Mas, lidar com essas discrepâncias abre enormes oportunidades de inovação em produtos, e possibilidades de diversificação do portfólio, o que, para a Euromonitor, vai ajudar as companhias a ampliarem a sua base de consumidores, criando marcas e linhas para atender uma faixa mais ampla de preços, com o objetivo de ter apelo entre consumidores de alta e baixa renda. Nesse ponto – e muito particularmente nos mercados menores, como a maioria dos que fazem parte do novo grupo de emergentes –, as companhias globais tendem a enfrentar um verdadeiro dilema. Oferecer uma diversidade de opções de produtos para atender a tantos gostos diferentes, vai diretamente contra uma questão-chave e persistente para as empresas globais, que diz respeito justamente a maximizar a eficiência operacional e ganhar com a economia de escala. Achar o equilíbrio entre um e outro ponto certamente não será tarefa fácil.

A chance dos nativos
A dificuldade de adaptação aos gostos locais – não vencida totalmente em mercados maiores como o brasileiro, por exemplo –, somada a presença de um número menor de grandes marcas internacionais, dão as empresas locais de países como México, Tailândia, Indonésia, Irã e Turquia algumas oportunidades para se fortalecerem em seus países de origem.

Apesar de muitas multinacionais terem presença estabelecida nesses novos mercados, a competição é pesada na maioria das categorias. Segundo a pesquisa, as empresas locais são rápidas para responder as demandas dos consumidores locais e são ousadas em termos de inovação de produtos para se manterem, elas mesmas, em dia com as tendências do mercado. Só que daqui para a frente, a vida delas deve ficar, para o bem ou para o mal, gradativamente mais difícil.

“Existe um grande número de empresas locais nos mercados emergentes. Mas, por causa da sua capacidade limitada de produção e investimentos em marketing, elas tendem a ser ofuscadas pelas marcas internacionais”, diz a analista da Euromonitor. Entretanto, segundo Serena, o potencial de crescimento futuro pode fortalecer tanto as empresas locais como as globais, dependendo, é claro, da percepção que o consumidor terá de cada marca e das estratégias das empresas em cada mercado.
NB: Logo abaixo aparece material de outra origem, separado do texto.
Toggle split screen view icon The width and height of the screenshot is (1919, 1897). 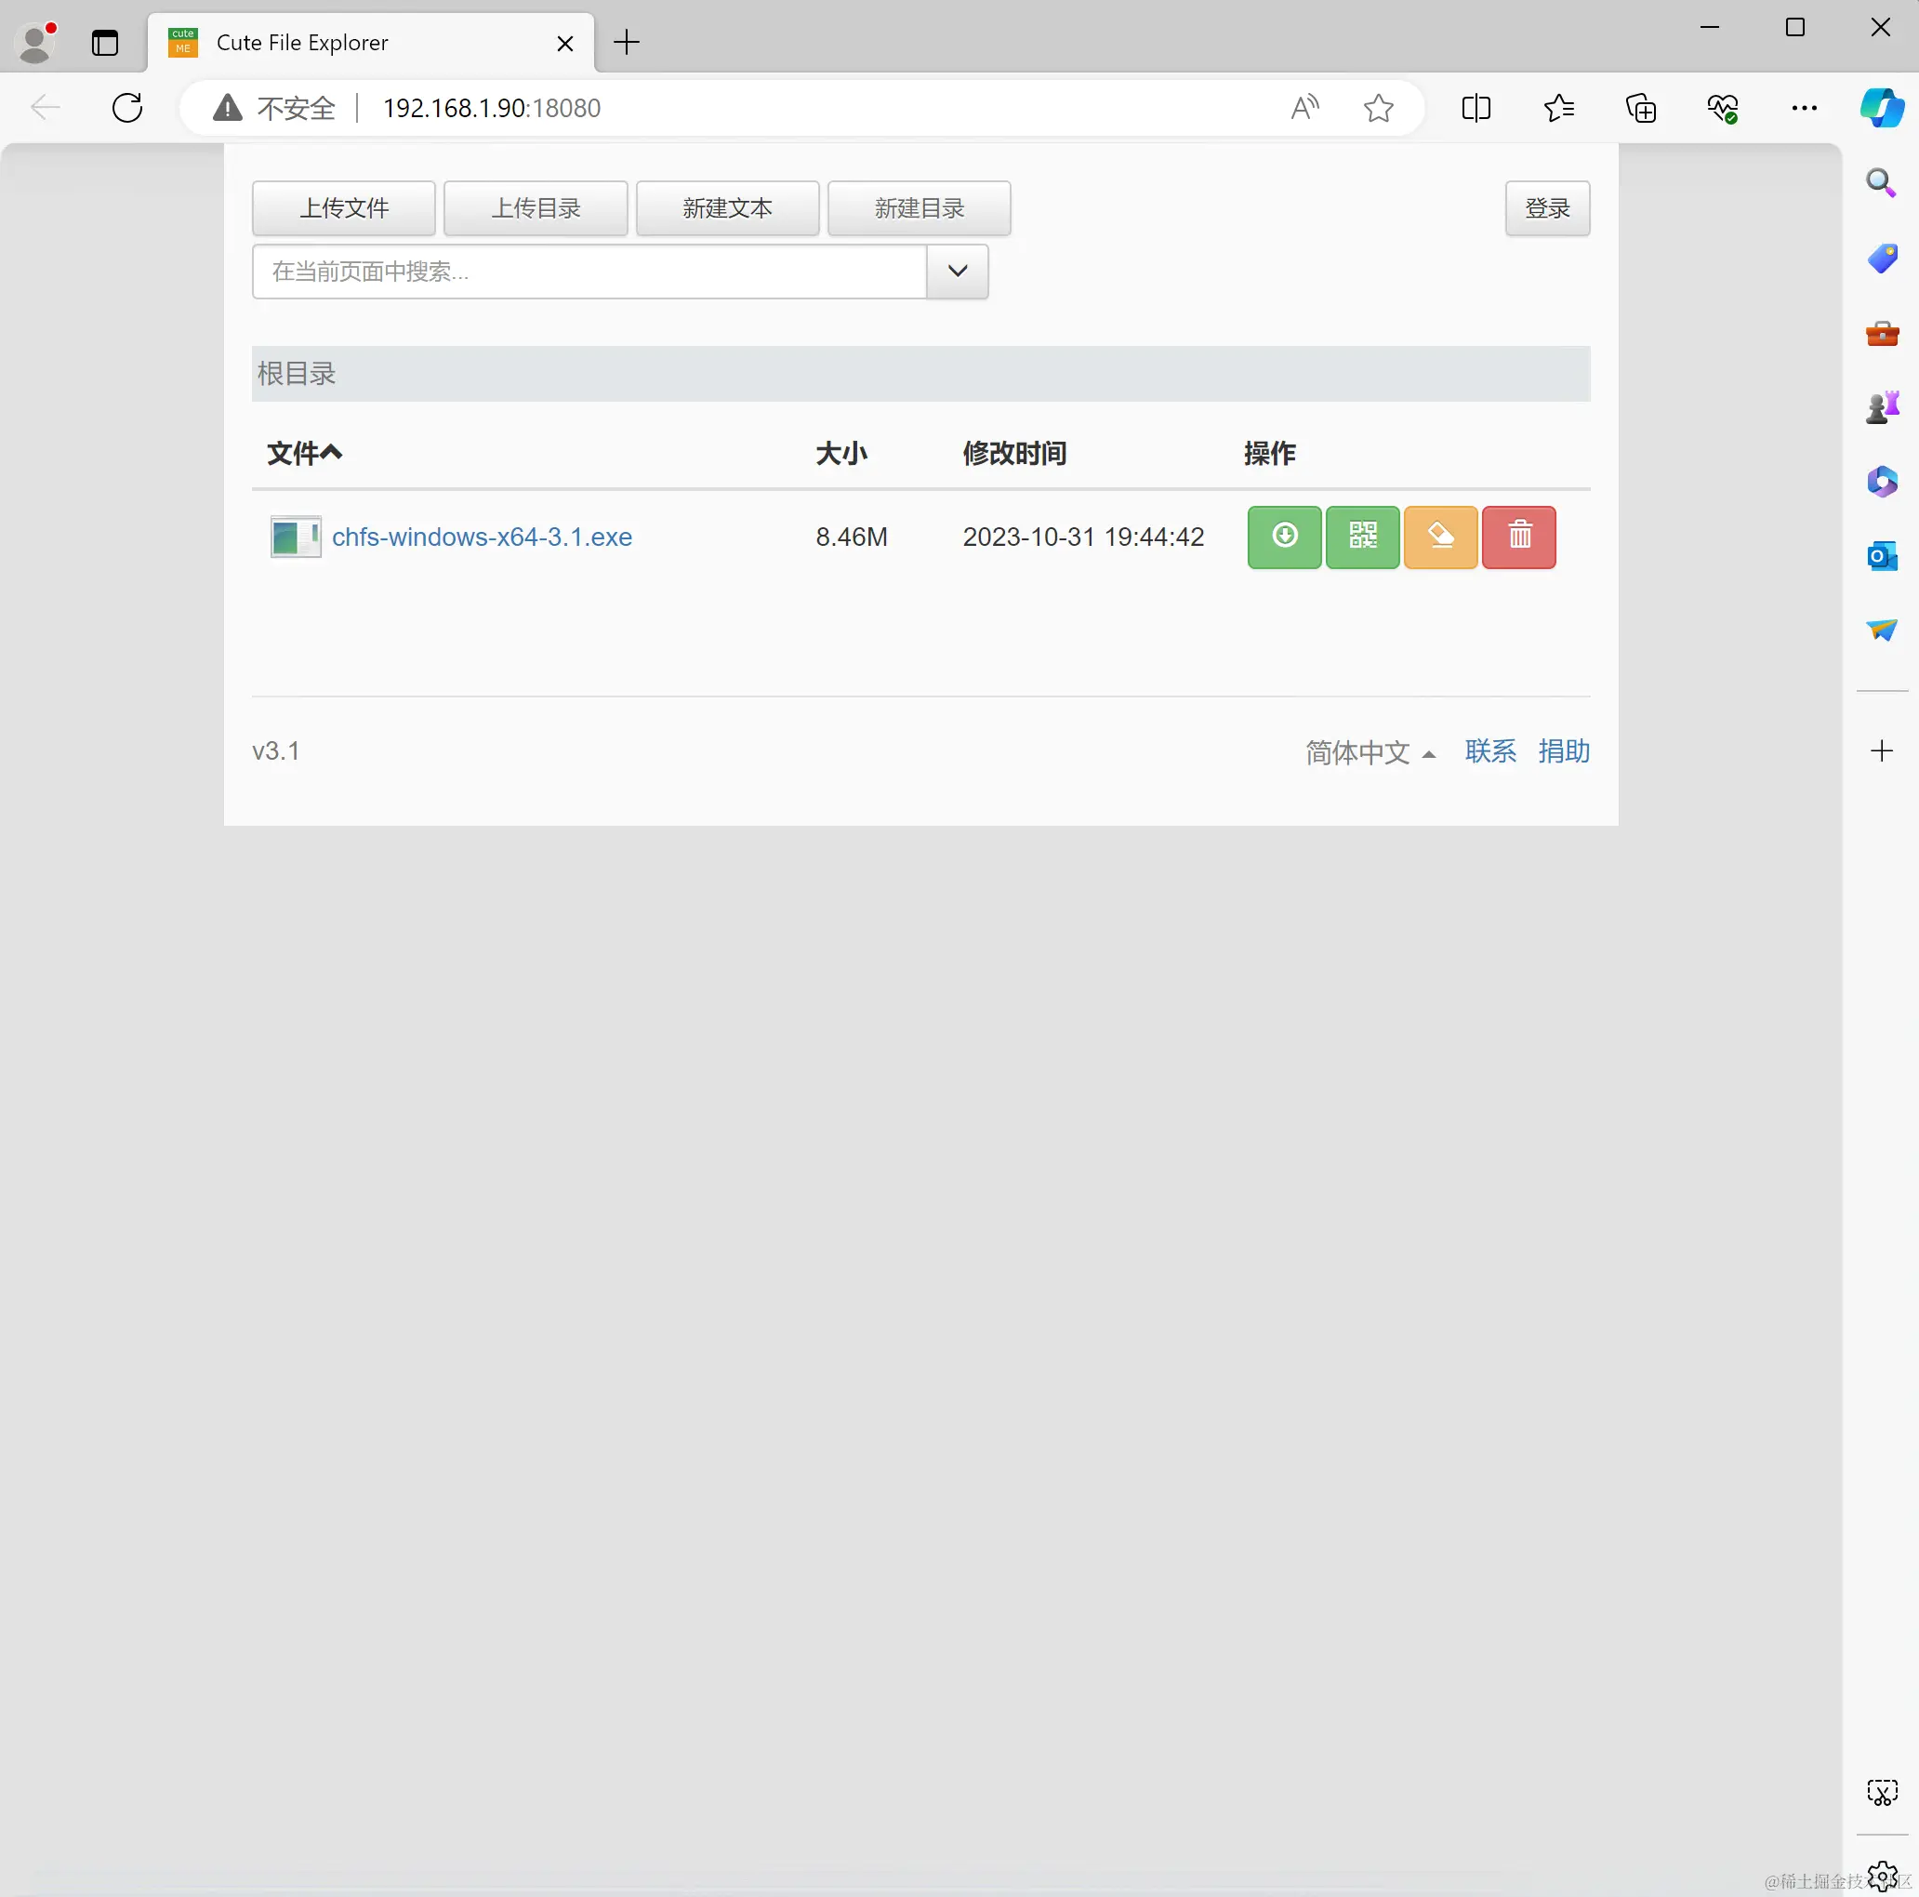coord(1476,107)
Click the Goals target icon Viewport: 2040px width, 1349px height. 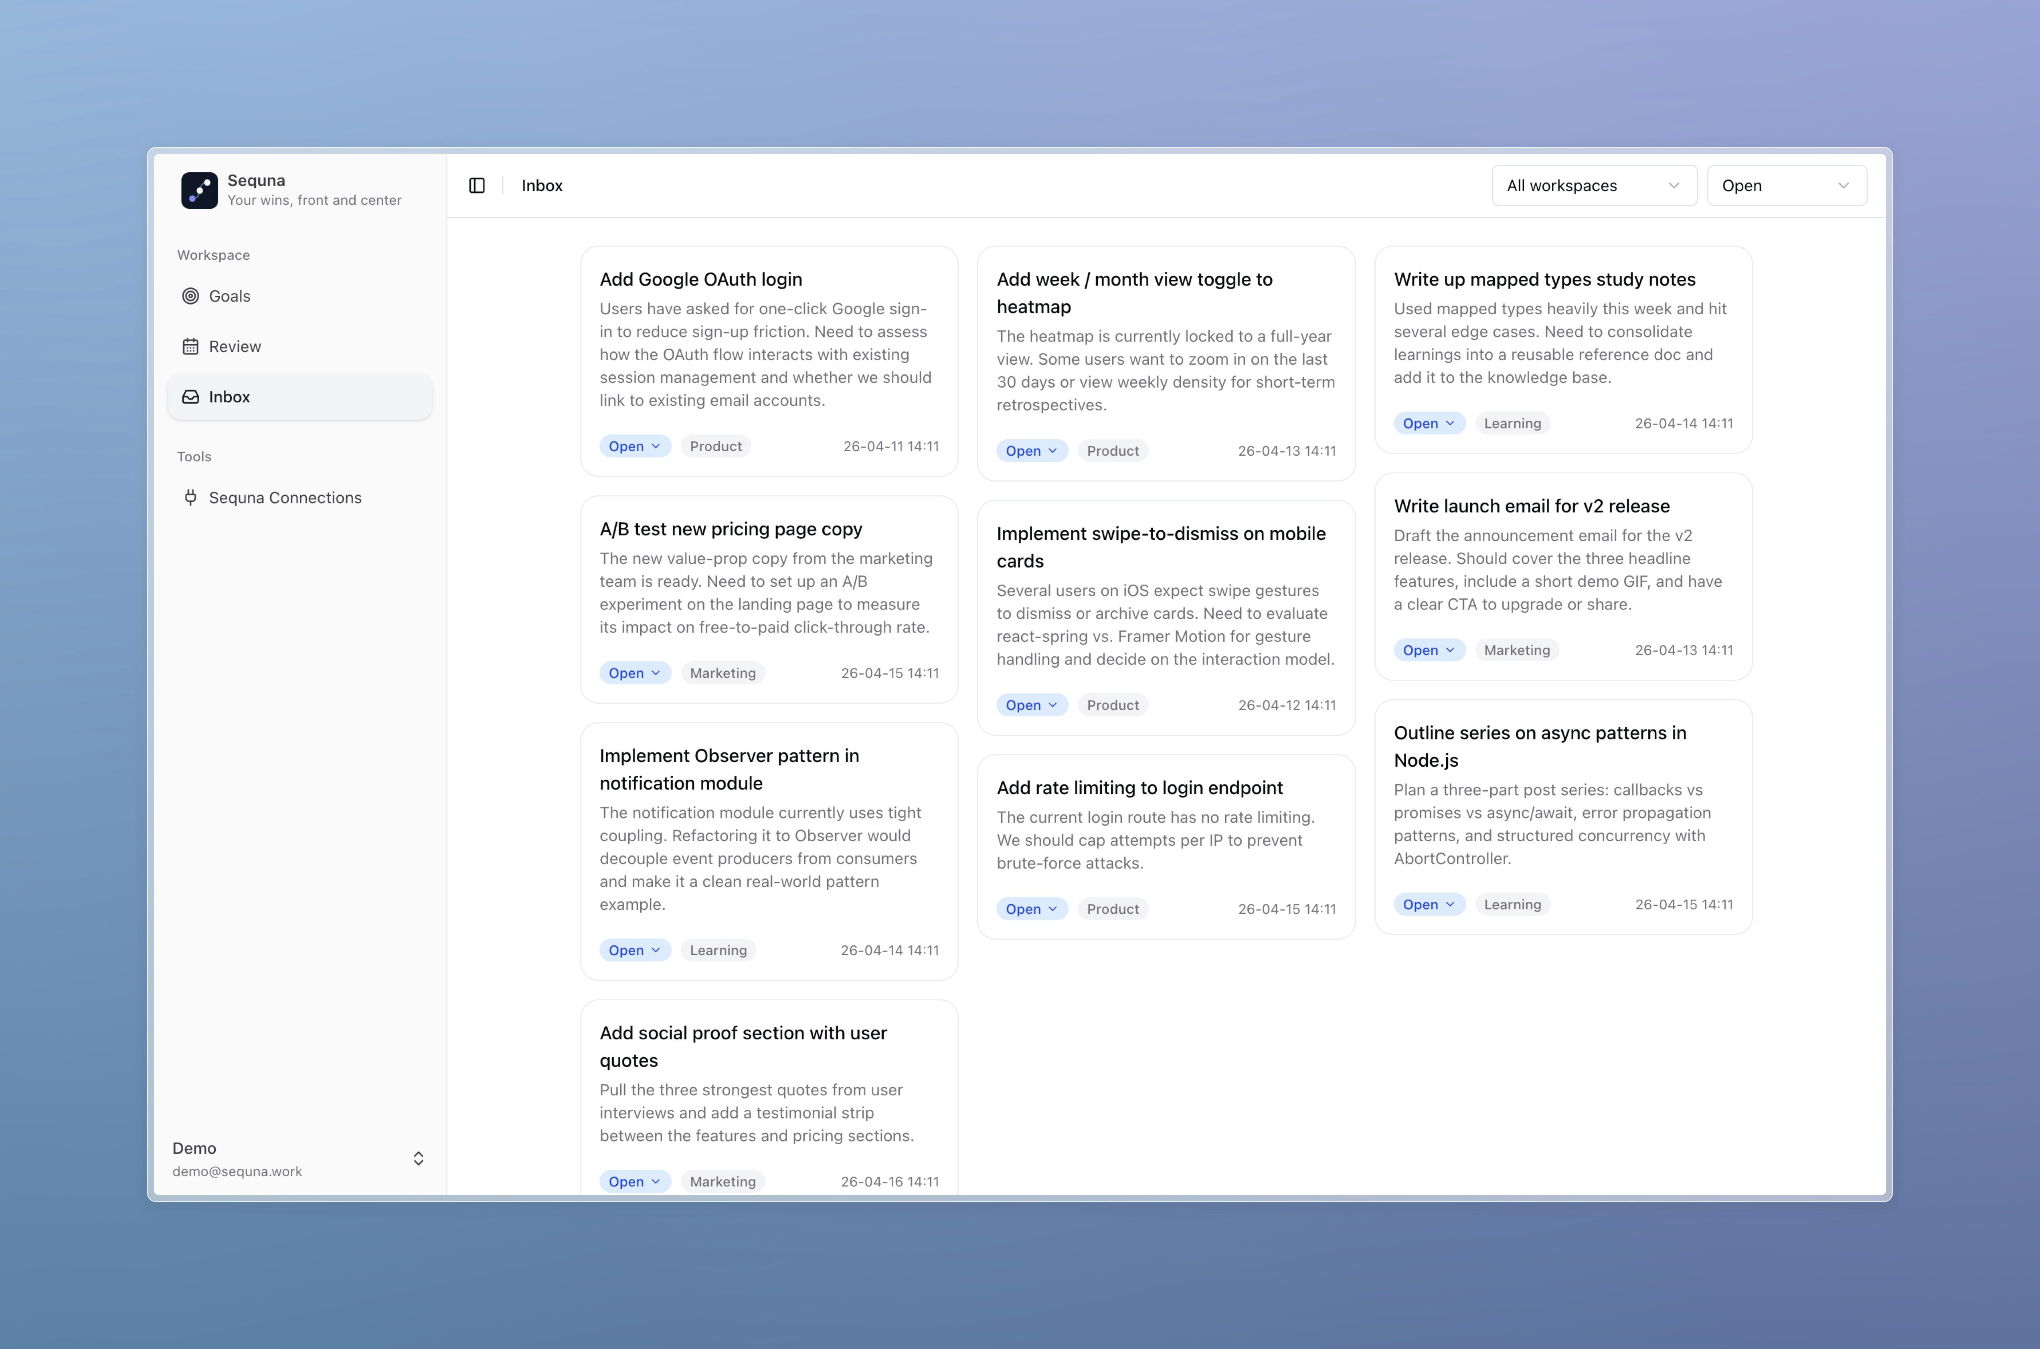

Oportunidades para o brasil
Menores e menos “povoados”, será que os mercados das novas fonteiras podem ser uma boa porta de entrada para a internacionalização de empresas menores, inclusive as brasileiras? Serena Jian acredita que não. Para ela, essa é uma questão que tem mais a ver com políticas governamentais e com as regulações e o ambiente para fazer negócios internacionais. Mas, faz um alerta: “As empresas menores podem não ter a capacidade ou a experiência das grandes empresas internacionais para entrar e m novos mercados”, pontua.

Ao mesmo tempo, é possível que mercados emergentes maiores tenham preponderância sobre mercados emergentes menores, com algum grau de similaridade, trazendo-os para dentro da esfera de influência de um membro do BRIC, por exemplo. Nesse cenário, o Brasil pode se beneficiar amplamente. Dos nove países que integram as novas fronteiras, três estão na América Latina. Quem sabe – e aqui, com alguma prepotência de cidadão de “país grande” – o Brasil poderá fazer de México, Argentina e Colômbia, seus mercados satélites?